## Aufgaben
**A.** Beantworte anhand des Texts über Familien kranker Kinder die folgenden Fragen:
(i) Was erstellen die Pflegenden bei jedem Patienten und jeder Patientin?
(ii) Wie alt ist Fatima, als die Diagnose gestellt wird?
(iii) Wie viele der Familien, deren Kinder am OKS behandelt werden, haben einen nicht-deutschsprachigen Hintergrund?
**B.** Schreibe den Text über Familien kranker Kinder im Anschluss an seinen letzten Satz weiter.

## Übungstext
________________
Allen in der Familie zuhören

Verunfallt oder erkrankt ein Kind, betrifft das die ganze Familie. Der Krankheitsverlauf bringt viele Unsicherheiten mit sich. Vor allem Geschwister von kranken Kindern brauchen besondere Unterstützung. Ganz am Anfang informieren sich die Pflegenden darum, wie die Familie aufgebaut ist. Sie erstellen bei jedem Patienten und jeder Patientin ein detailliertes Beziehungsdiagramm, das aufzeigt, wer zur Familie gehört. Das können auch Patinnen und Paten, Grosseltern, Freundinnen und Freunde, ja sogar Haustiere sein. Jede Familie ist anders, und dennoch haben alle Familien mit einem Kind im Spital ähnliche Bedürfnisse: Sie möchten offen informiert werden, Unterstützung und Aufmerksamkeit erhalten und manchmal auch eine Auszeit nehmen dürfen.  

«Wenn wir uns nicht die Zeit nehmen, zum Kind und seiner Familie eine Beziehung aufbauen, dann vergeben wir uns wichtige Chancen», sagt Bonvin. Wichtig seien neben der medizinischen Behandlung und Pflege auch die kleinen Gesten, die kurzen Gespräche, das Nachfragen, das aktive Zuhören. Das alles «kostet» Zeit, die sich das Personal des OKS dank Spenden jedoch immer nehmen kann.  

Kulturelle und sprachliche Brücken bauen

Fatima ist 13, als bei ihr ein metastasierter Knochenkrebs diagnostiziert wird. Ihre Familie besteht aus den Eltern und ihren drei jüngeren Geschwistern Yusef, Ismael und Dawina (alle Namen geändert). Zum Schock über die Diagnose kommt bei den Eltern die Sprachbarriere hinzu. Fatimas nur wenig jüngere Brüder übersetzen vieles für die Eltern. Da die Brüder manch einen Fachbegriff erst erklärt bekommen müssen – schliesslich sind sie selbst noch Kinder – dauern die Gespräche mit der Familie länger als üblich. Rund ein Drittel der Familien, deren Kinder am OKS behandelt werden, haben einen nicht-deutschsprachigen Hintergrund. Auch müssen manchmal kulturelle Brücken, zum Beispiel dass hierzulande auch männliches Personal für Mädchen zuständig ist, geschlagen werden. Umso wichtiger ist es, sich sehr viel Zeit zu nehmen, um die Bedürfnisse aller Familienmitglieder zu berücksichtigen und eventuelle Bedenken abzubauen. So entstehen tragfähige Beziehungen.
________________
## Bereitgestelltes Material

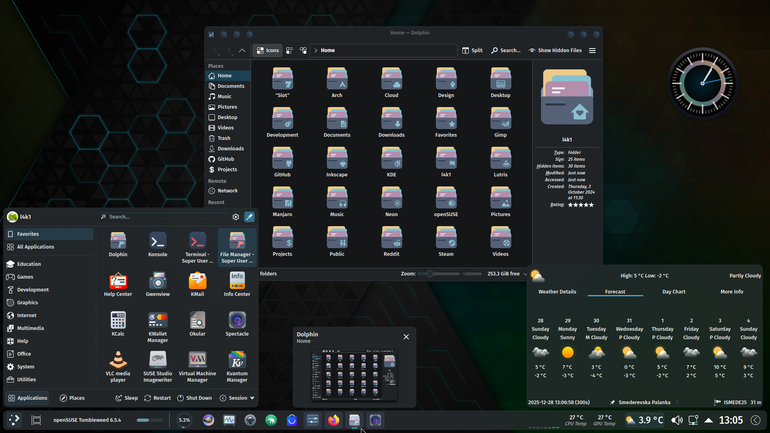Click the Restart button in launcher
Screen dimensions: 770x433
pyautogui.click(x=158, y=398)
________________
## Lösungen
**A.**
(i) Ein detailliertes Beziehungsdiagramm, das aufzeigt, wer zur Familie gehört.
(ii) 13 Jahre.
(iii) Rund ein Drittel.

**B.**
Lösungen zu finden, braucht Zeit

Jedes Kind – sei es nur kurz im Spital oder länger – hat zwei Bezugspflegende. Bei langwierigen oder komplexen Fällen können es auch einmal drei oder vier sein. Die Bezugspflegenden sind speziell in Gesprächsführung ausgebildet, kennen die Familie und wissen um deren Ressourcen und Herausforderungen.

Auch Fatima muss immer wieder zur Behandlung ins OKS. Für ihre Geschwister, die selbst zu dieser Zeit im Teenager-Alter sind, ist das nicht immer einfach. Ihre jüngste Schwester Dawina tut sich mit Besuchen sehr schwer. Meist weint sie währenddessen und ist danach noch den ganzen Tag traurig. Gleichzeitig hat sie ein schlechtes Gewissen, wenn sie ihre Schwester nicht besucht. In einem Gespräch mit den Bezugspflegenden und einer unserer Psycho-Onkologinnen finden die Schwestern eine gute Lösung: Sie vereinbaren, dass Dawina mit ihrer Schwester über WhatsApp in Kontakt bleibt – über Chats oder Video-Anrufe. Das gibt Fatima Kraft und belastet Dawina nicht zu sehr.

Fatima wird nach dem neuesten Stand der Medizin behandelt. Dennoch verschlechtert sich ihr Zustand soweit, dass sie mit 21 Jahren verstirbt. Auf ausdrücklichen Wunsch von ihr und ihrer Familie bleibt Fatima bis zu ihrem Tod im OKS. Über die Jahre entstand eine enge und vertrauensvolle Verbindung zwischen Fatima, ihrer Familie und dem Behandlungsteam. Diese intensive Begleitung konnten ihr und ihren Angehörigen wertvolle gemeinsame Momente ermöglichen. Dank Spenden von unseren Gönnerinnen und Gönnern erhalten wir die wertvolle Zeit, die es für diese Beziehungsqualität braucht – Zeit die in keinem Tarifsystem berücksichtig ist.